Blackout includes the voice of Meryman recalling his interview with Monroe in her Los Angeles home back in 1962. He explains how he extracted himself from the recorded conversation and wrote the interview as the subject’s monologue, “ and this became my shtick,” he explains through Beau’s lips. Monologue is also Beau’s shtick. He and Meryman are both witnesses. Meryman let Monroe check the transcript of their conversation and even edit parts of it, allowing her control over her voice, and Beau serves as the medium dragging the dead women from their past into the present to make them heard again in a different tenor. The theater scholar Stephen Farrier, who has written on the tradition of drag performance, suggests that lip-syncing has the effect of making time porous by mixing the past with the present. Beau’s use of carefully chosen archival audio material creates a narrative in which he not only brings these women back to life, he distorts the typical memory of them in their familiar roles, as the innocent Dorothy and the sexy Girl.

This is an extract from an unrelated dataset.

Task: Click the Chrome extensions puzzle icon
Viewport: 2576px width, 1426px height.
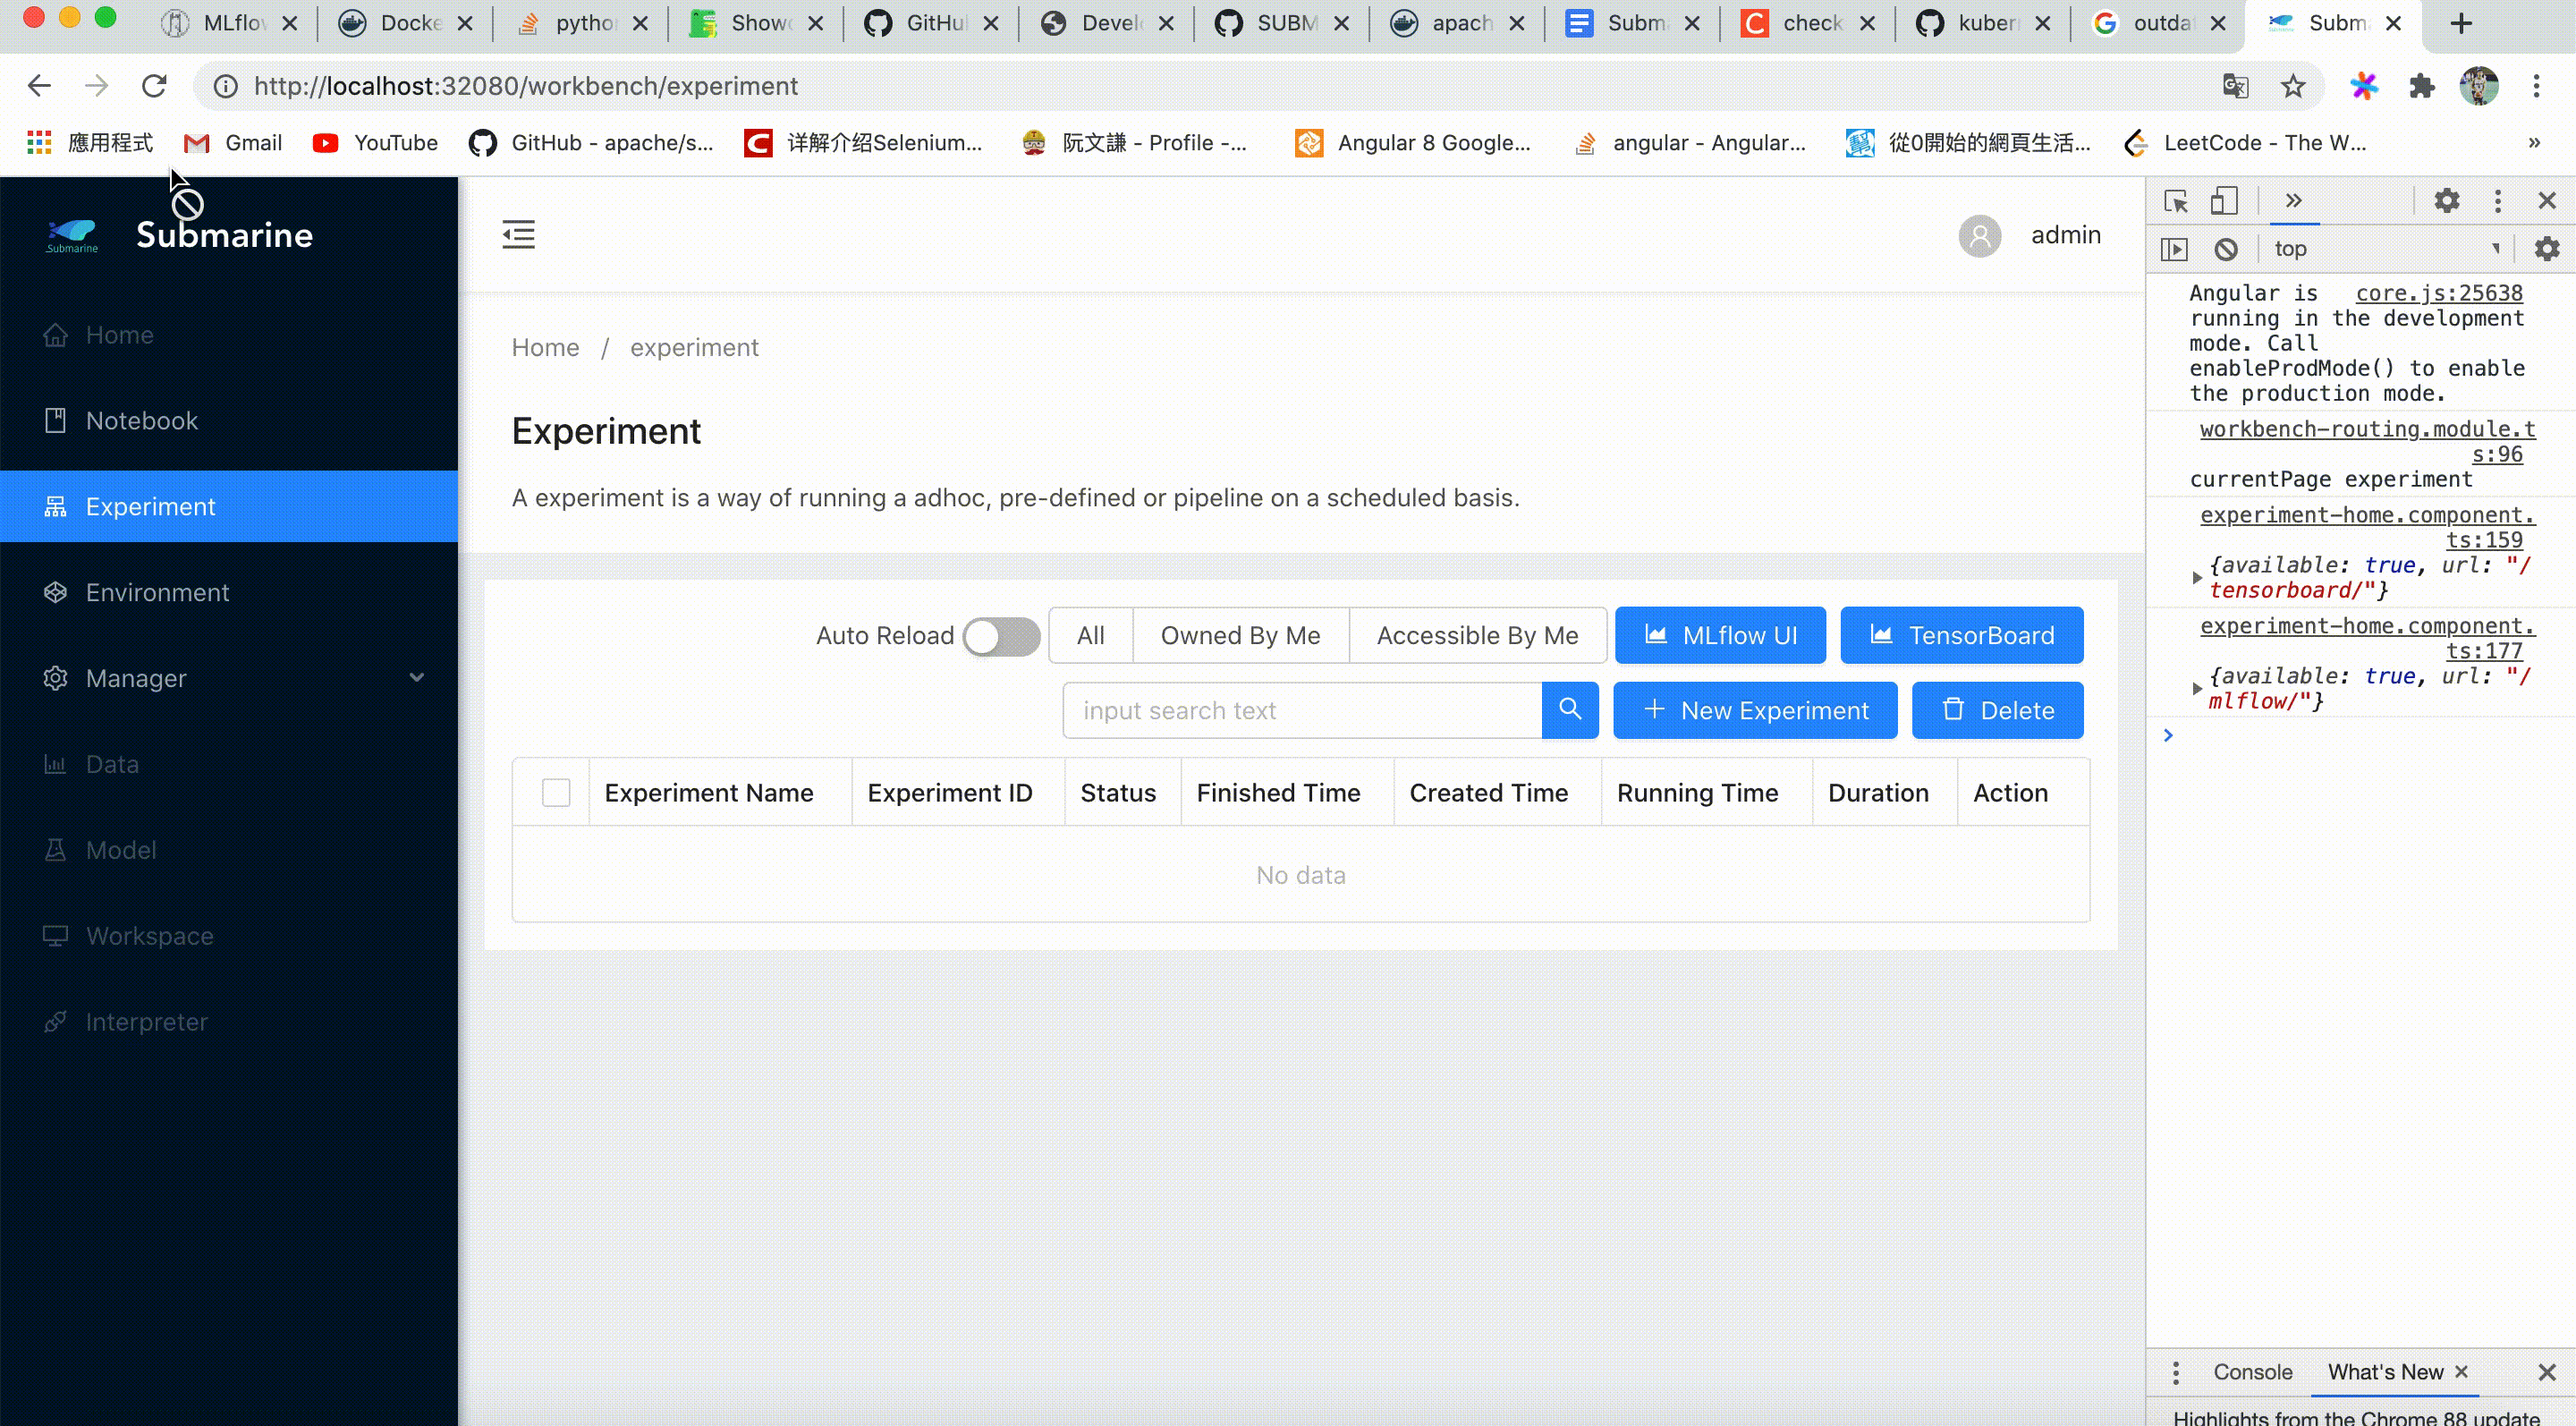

A reel-to-reel tape recorder, a typewriter, a dial phone and boxes of film, help Beau call our attention to the machinery that supported these women’s performances, marking the gap in time that he is traversing between us and them. But the theme of machinery goes deeper than mere décor. His subjects too, are captive cogs in a machine. He depicts the famous scene of Marilyn standing over a subway vent — a fan billowing his skirt — like a broken marionette, and his Judy stutters and hiccups to regular glitches in the recording. He also uses elements of magic, at one point spewing yards and yards of white tape, a gesture to his own body as a recording machine, at the service of his subjects.

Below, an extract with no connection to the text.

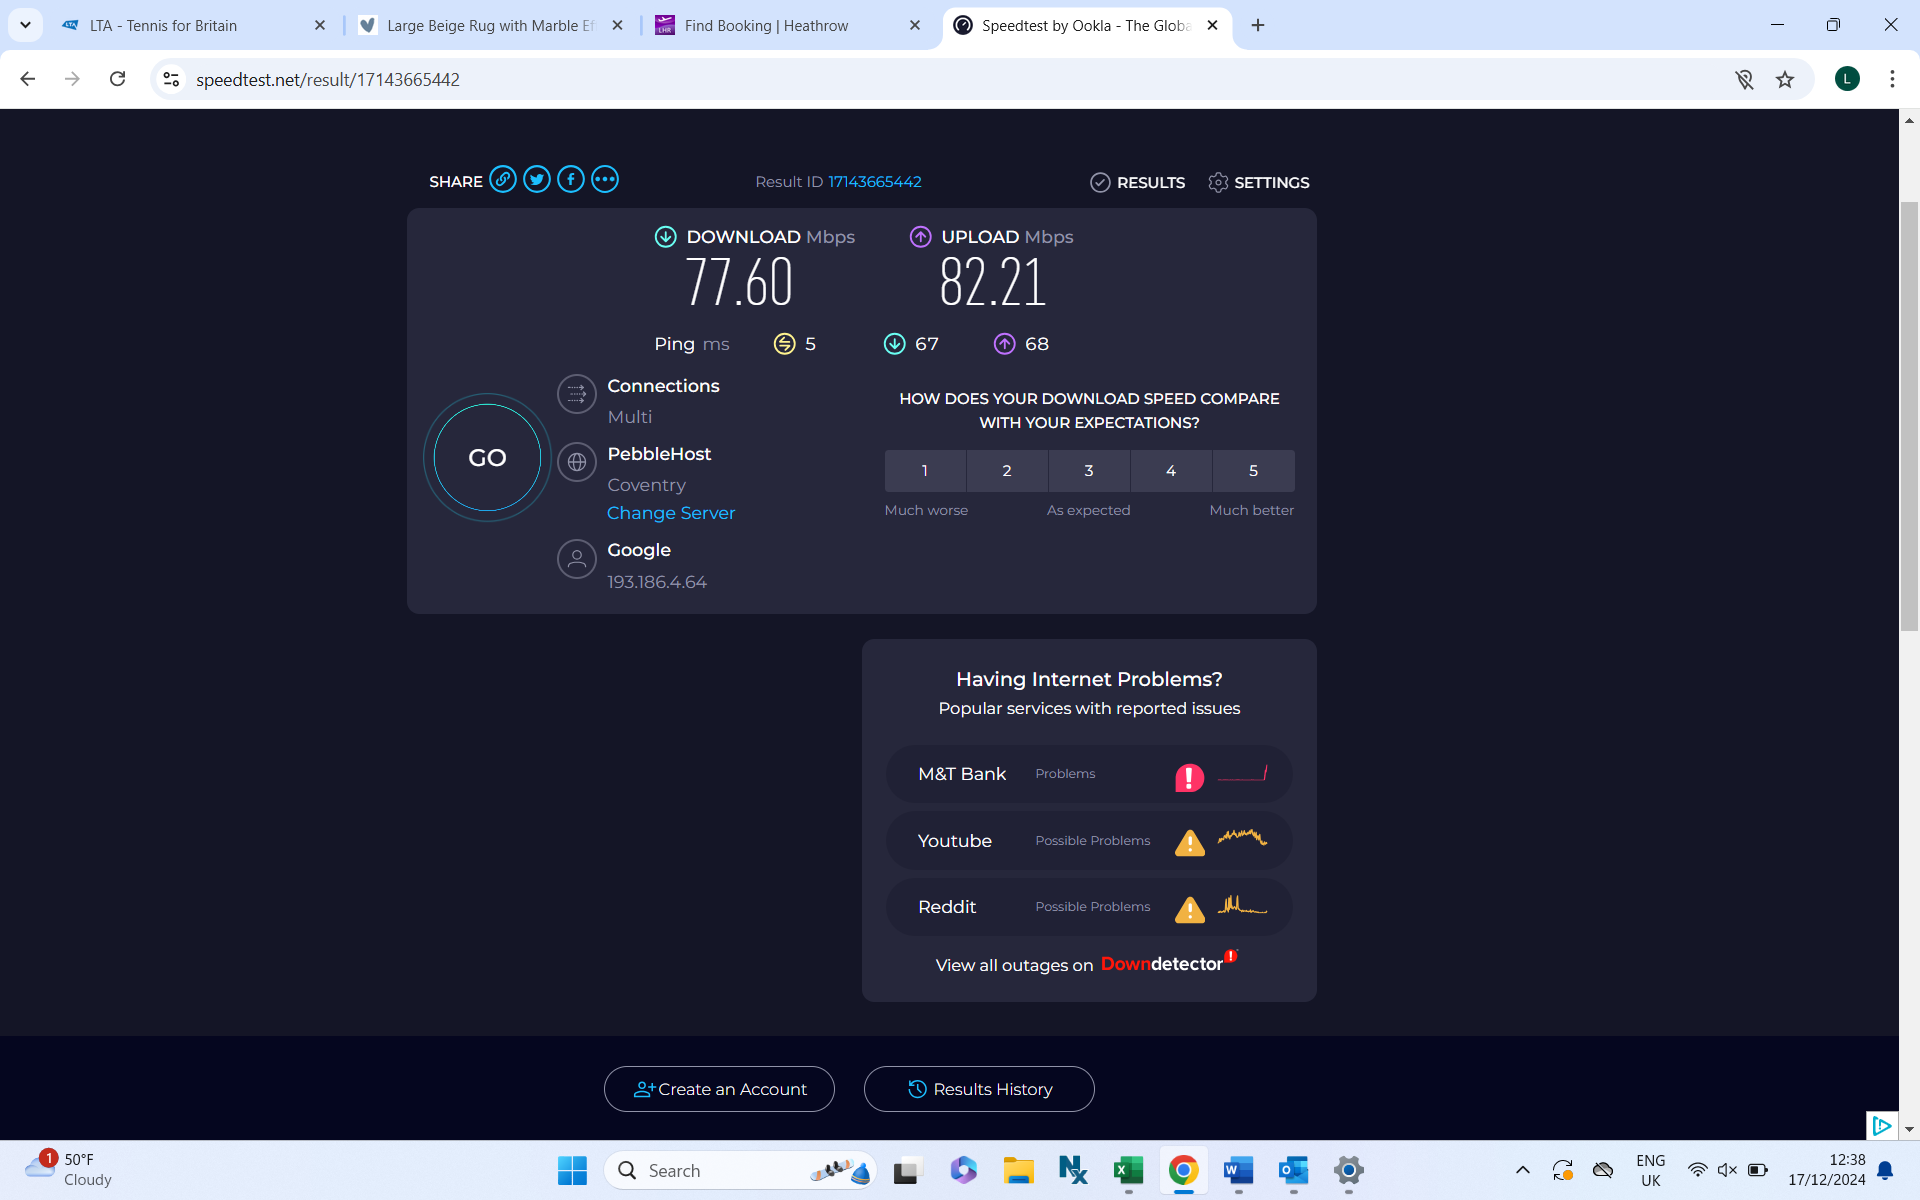Screen dimensions: 1920x1200
Task: Click the page vertical scrollbar thumb
Action: (x=1909, y=415)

In the last scene of Singing In The Rain, when the curtain is pulled back to reveal a young Debbie Reynolds as the real voice behind Jean Hagan’s lip- synching silent movie star, we applaud the triumph of authenticity over artifice. We are not to know that Reynolds herself was dubbed elsewhere in the movie by Hagan and another uncredited singer, Betty Noyce. This borrowing of voices from one artist for another for the sake of a polished production was a common practice in a Hollywood where artists were parts of an interchangeable stock in the service of the studio. In Singing in the Rain we are in fact consuming a collage of women’s voices that have been displaced by the synching of lips. In Blackouts, Beau borrows the voices of two of his favorite childhood idols and reveals to us their authentic selves as talented women reliant on and vulnerable to an industry rife with chauvinism back then — and to this day.